WHAT NEEDS TO BE DONE: Copy each line in the data that includes the word "computer".

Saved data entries
Segment Open
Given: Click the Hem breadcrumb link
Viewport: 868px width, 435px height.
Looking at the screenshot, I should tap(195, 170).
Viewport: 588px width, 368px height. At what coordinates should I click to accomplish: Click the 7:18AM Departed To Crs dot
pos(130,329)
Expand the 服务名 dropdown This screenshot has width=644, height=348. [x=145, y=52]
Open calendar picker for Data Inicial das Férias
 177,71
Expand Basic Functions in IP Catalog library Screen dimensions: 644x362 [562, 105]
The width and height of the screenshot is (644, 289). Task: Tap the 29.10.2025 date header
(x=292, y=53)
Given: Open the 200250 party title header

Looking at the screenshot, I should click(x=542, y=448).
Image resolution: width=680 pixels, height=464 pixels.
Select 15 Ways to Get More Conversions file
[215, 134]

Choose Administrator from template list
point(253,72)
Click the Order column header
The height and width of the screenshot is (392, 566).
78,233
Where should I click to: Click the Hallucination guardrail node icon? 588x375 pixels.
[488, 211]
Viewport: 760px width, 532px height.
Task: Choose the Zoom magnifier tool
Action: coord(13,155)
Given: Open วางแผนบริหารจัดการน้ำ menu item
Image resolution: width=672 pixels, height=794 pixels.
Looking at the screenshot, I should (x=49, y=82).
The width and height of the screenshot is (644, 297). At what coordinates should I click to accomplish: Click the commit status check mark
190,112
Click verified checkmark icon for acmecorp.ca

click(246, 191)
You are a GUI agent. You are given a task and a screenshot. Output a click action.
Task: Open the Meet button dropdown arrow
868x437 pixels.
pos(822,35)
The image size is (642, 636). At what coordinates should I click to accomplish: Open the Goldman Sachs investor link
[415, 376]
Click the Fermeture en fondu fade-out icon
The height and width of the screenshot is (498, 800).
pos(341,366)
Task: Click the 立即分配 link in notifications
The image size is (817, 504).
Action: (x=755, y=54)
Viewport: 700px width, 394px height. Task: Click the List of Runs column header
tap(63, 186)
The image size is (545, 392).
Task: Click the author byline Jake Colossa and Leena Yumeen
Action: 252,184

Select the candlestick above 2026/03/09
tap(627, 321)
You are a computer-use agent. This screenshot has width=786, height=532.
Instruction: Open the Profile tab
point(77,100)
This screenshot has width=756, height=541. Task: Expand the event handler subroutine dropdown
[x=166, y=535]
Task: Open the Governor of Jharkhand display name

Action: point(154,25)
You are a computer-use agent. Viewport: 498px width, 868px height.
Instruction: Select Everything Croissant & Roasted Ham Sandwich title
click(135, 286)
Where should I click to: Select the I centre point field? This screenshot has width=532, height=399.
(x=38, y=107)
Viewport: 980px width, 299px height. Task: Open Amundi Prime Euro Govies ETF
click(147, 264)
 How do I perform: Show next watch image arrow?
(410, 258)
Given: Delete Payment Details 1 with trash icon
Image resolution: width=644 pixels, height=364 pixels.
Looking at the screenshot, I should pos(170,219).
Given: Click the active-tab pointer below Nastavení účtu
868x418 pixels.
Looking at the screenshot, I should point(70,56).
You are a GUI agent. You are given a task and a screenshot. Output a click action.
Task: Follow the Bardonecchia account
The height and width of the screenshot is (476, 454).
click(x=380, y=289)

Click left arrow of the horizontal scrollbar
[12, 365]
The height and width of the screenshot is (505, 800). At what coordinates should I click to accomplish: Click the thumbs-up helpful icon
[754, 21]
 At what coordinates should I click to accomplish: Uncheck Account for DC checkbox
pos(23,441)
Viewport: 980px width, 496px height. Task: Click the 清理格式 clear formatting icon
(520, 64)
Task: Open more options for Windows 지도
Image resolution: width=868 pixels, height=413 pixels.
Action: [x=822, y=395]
Segment Closed
PROBLEM SOLUTION:
You are a computer-use agent. This screenshot has width=786, height=532.
You are a computer-use agent. Viewport: 498px width, 868px height.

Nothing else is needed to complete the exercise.